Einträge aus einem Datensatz
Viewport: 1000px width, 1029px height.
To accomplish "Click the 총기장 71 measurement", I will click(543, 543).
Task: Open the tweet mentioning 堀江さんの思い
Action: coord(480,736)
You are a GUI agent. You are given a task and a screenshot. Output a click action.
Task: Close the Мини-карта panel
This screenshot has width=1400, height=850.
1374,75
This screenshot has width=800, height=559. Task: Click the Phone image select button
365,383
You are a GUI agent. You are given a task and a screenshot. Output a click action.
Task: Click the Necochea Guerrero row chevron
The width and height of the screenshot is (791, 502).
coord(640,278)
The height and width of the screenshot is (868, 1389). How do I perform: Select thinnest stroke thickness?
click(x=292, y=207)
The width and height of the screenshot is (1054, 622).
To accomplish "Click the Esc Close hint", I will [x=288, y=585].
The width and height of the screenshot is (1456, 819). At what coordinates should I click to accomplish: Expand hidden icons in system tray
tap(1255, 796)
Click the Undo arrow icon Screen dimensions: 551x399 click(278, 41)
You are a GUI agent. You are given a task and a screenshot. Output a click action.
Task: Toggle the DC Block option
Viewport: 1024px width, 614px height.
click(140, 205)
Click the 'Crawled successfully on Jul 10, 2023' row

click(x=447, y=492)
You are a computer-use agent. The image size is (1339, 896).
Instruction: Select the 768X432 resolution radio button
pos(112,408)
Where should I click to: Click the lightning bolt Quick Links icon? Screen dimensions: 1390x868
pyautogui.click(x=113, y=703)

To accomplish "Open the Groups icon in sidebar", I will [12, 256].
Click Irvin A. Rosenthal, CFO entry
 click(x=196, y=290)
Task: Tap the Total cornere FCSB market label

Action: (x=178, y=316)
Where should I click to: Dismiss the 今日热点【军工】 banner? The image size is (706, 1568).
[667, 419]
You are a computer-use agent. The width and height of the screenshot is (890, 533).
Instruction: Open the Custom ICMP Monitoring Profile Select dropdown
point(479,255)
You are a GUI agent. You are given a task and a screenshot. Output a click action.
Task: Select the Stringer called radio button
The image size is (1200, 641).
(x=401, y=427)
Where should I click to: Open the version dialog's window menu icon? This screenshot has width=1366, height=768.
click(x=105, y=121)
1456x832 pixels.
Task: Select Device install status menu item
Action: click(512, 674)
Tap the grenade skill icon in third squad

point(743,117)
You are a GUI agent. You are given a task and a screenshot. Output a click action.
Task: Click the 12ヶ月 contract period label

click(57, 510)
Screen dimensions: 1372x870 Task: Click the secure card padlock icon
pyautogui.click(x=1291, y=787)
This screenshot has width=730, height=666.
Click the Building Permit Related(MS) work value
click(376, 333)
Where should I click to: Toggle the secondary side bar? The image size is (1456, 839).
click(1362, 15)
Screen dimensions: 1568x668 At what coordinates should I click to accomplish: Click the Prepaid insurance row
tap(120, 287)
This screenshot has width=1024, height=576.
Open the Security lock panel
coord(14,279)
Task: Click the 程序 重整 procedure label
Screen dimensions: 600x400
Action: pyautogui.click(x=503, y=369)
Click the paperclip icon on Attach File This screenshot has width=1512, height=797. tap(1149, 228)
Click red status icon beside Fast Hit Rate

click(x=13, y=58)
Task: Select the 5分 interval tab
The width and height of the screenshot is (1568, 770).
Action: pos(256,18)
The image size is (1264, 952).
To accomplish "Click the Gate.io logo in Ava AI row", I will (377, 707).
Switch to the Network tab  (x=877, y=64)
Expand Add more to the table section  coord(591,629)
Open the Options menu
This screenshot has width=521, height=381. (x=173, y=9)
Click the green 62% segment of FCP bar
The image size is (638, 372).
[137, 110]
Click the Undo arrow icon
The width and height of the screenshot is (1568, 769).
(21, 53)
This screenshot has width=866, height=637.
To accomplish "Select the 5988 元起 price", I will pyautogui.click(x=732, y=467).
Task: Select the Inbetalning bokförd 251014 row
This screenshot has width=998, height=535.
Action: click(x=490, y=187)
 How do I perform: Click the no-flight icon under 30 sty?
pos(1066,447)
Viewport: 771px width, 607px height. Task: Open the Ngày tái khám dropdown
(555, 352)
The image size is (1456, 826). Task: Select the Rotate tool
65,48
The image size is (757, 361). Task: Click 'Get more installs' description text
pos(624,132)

Schriftlicher Auftrag: Schreiben Sie bitte sämtliche Datensätze oben Zeile für Zeile unverändert ab.

Richtiges Ergebnis:
Viewport: 1000px width, 1029px height.
To accomplish "Click the 총기장 71 measurement", I will click(543, 543).
Task: Open the tweet mentioning 堀江さんの思い
Action: coord(480,736)
You are a GUI agent. You are given a task and a screenshot. Output a click action.
Task: Close the Мини-карта panel
This screenshot has width=1400, height=850.
1374,75
This screenshot has width=800, height=559. Task: Click the Phone image select button
365,383
You are a GUI agent. You are given a task and a screenshot. Output a click action.
Task: Click the Necochea Guerrero row chevron
The width and height of the screenshot is (791, 502).
coord(640,278)
The height and width of the screenshot is (868, 1389). How do I perform: Select thinnest stroke thickness?
click(x=292, y=207)
The width and height of the screenshot is (1054, 622).
To accomplish "Click the Esc Close hint", I will [x=288, y=585].
The width and height of the screenshot is (1456, 819). At what coordinates should I click to accomplish: Expand hidden icons in system tray
tap(1255, 796)
Click the Undo arrow icon Screen dimensions: 551x399 click(278, 41)
You are a GUI agent. You are given a task and a screenshot. Output a click action.
Task: Toggle the DC Block option
Viewport: 1024px width, 614px height.
click(140, 205)
Click the 'Crawled successfully on Jul 10, 2023' row

click(x=447, y=492)
You are a computer-use agent. The image size is (1339, 896).
Instruction: Select the 768X432 resolution radio button
pos(112,408)
Where should I click to: Click the lightning bolt Quick Links icon? Screen dimensions: 1390x868
pyautogui.click(x=113, y=703)

To accomplish "Open the Groups icon in sidebar", I will [12, 256].
Click Irvin A. Rosenthal, CFO entry
 click(x=196, y=290)
Task: Tap the Total cornere FCSB market label

Action: (x=178, y=316)
Where should I click to: Dismiss the 今日热点【军工】 banner? The image size is (706, 1568).
[667, 419]
You are a computer-use agent. The width and height of the screenshot is (890, 533).
Instruction: Open the Custom ICMP Monitoring Profile Select dropdown
point(479,255)
You are a GUI agent. You are given a task and a screenshot. Output a click action.
Task: Select the Stringer called radio button
The image size is (1200, 641).
(x=401, y=427)
Where should I click to: Open the version dialog's window menu icon? This screenshot has width=1366, height=768.
click(x=105, y=121)
1456x832 pixels.
Task: Select Device install status menu item
Action: click(512, 674)
Tap the grenade skill icon in third squad

point(743,117)
You are a GUI agent. You are given a task and a screenshot. Output a click action.
Task: Click the 12ヶ月 contract period label

click(57, 510)
Screen dimensions: 1372x870 Task: Click the secure card padlock icon
pyautogui.click(x=1291, y=787)
This screenshot has width=730, height=666.
Click the Building Permit Related(MS) work value
click(376, 333)
Where should I click to: Toggle the secondary side bar? The image size is (1456, 839).
click(1362, 15)
Screen dimensions: 1568x668 At what coordinates should I click to accomplish: Click the Prepaid insurance row
tap(120, 287)
This screenshot has width=1024, height=576.
Open the Security lock panel
coord(14,279)
Task: Click the 程序 重整 procedure label
Screen dimensions: 600x400
Action: pyautogui.click(x=503, y=369)
Click the paperclip icon on Attach File This screenshot has width=1512, height=797. tap(1149, 228)
Click red status icon beside Fast Hit Rate

click(x=13, y=58)
Task: Select the 5分 interval tab
The width and height of the screenshot is (1568, 770).
Action: pos(256,18)
The image size is (1264, 952).
To accomplish "Click the Gate.io logo in Ava AI row", I will (377, 707).
Switch to the Network tab  (x=877, y=64)
Expand Add more to the table section  coord(591,629)
Open the Options menu
This screenshot has width=521, height=381. (x=173, y=9)
Click the green 62% segment of FCP bar
The image size is (638, 372).
[137, 110]
Click the Undo arrow icon
The width and height of the screenshot is (1568, 769).
(21, 53)
This screenshot has width=866, height=637.
To accomplish "Select the 5988 元起 price", I will pyautogui.click(x=732, y=467).
Task: Select the Inbetalning bokförd 251014 row
This screenshot has width=998, height=535.
Action: click(x=490, y=187)
 How do I perform: Click the no-flight icon under 30 sty?
pos(1066,447)
Viewport: 771px width, 607px height. Task: Open the Ngày tái khám dropdown
(555, 352)
The image size is (1456, 826). Task: Select the Rotate tool
65,48
The image size is (757, 361). Task: Click 'Get more installs' description text
pos(624,132)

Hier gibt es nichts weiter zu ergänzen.